I obviously got somewhat lucky with all the trades available because of the AIs sharing a religion, since each tech traded for saves a couple of turns at the end and there's no risk involved in the trading. (If your base tech rate is higher, being 3 techs ahead at the endgame is just as guaranteed a victory as 10 techs ahead) Also, a benefit of tackling the Scientific Method branch of the tech tree first is that the AIs generally like Democracy and Rifling as renaissance tech goals and you get more trades.

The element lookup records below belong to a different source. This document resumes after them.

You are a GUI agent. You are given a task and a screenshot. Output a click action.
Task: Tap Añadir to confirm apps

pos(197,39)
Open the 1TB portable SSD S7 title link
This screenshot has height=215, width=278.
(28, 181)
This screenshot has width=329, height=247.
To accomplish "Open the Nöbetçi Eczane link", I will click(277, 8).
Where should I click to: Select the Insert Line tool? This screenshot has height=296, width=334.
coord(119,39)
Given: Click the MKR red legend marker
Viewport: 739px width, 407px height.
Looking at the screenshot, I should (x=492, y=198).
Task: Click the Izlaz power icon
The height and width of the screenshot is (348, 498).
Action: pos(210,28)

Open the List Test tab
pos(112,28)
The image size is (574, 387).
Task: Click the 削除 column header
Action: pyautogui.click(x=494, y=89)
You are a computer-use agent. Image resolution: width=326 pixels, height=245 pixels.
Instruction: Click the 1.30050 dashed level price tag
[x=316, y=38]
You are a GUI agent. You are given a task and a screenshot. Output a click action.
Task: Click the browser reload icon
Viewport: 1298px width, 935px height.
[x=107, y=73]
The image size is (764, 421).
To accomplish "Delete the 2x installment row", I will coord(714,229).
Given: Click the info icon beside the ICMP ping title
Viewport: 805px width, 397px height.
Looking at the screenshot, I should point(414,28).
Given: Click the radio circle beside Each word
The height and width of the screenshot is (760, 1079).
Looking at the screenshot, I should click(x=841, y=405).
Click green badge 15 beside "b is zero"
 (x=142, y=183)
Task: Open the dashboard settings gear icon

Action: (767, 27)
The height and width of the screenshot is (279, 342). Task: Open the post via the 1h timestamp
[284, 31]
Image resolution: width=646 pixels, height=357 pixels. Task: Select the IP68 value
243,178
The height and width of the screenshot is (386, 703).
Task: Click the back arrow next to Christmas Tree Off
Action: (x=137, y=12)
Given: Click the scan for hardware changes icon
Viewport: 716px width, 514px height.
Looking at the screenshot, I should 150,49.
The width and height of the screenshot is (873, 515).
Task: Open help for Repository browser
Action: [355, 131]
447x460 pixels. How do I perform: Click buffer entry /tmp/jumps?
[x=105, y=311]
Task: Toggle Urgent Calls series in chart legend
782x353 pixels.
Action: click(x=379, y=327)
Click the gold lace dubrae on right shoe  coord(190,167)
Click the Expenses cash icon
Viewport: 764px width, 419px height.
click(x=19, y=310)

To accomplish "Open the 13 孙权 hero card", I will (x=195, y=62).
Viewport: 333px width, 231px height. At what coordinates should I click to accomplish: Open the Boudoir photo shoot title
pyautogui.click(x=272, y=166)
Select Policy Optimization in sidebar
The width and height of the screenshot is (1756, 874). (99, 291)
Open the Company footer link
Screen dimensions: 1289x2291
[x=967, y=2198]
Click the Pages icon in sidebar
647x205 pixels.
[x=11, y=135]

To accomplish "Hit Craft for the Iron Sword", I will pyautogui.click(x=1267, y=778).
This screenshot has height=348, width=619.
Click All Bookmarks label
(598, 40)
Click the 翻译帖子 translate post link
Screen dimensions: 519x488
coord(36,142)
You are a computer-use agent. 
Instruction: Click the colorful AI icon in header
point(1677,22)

Overseas trade routes are more lucrative than mercantilism if the AI is willing to trade. My coastal cities are typically pulling in trade routes of 7/7/6/6 with harbours. If there's about 30 foreign trade routes and you lose (conservatively) 4 commerce from each dropping to a domestic trade route, you're out 120c. Mercantilism only gets you back the equivalent of 90 of that for a 15 city empire. Then of course free market gets you 15 more domestic trade routes worth about 2 each, so I think it's easily ahead here.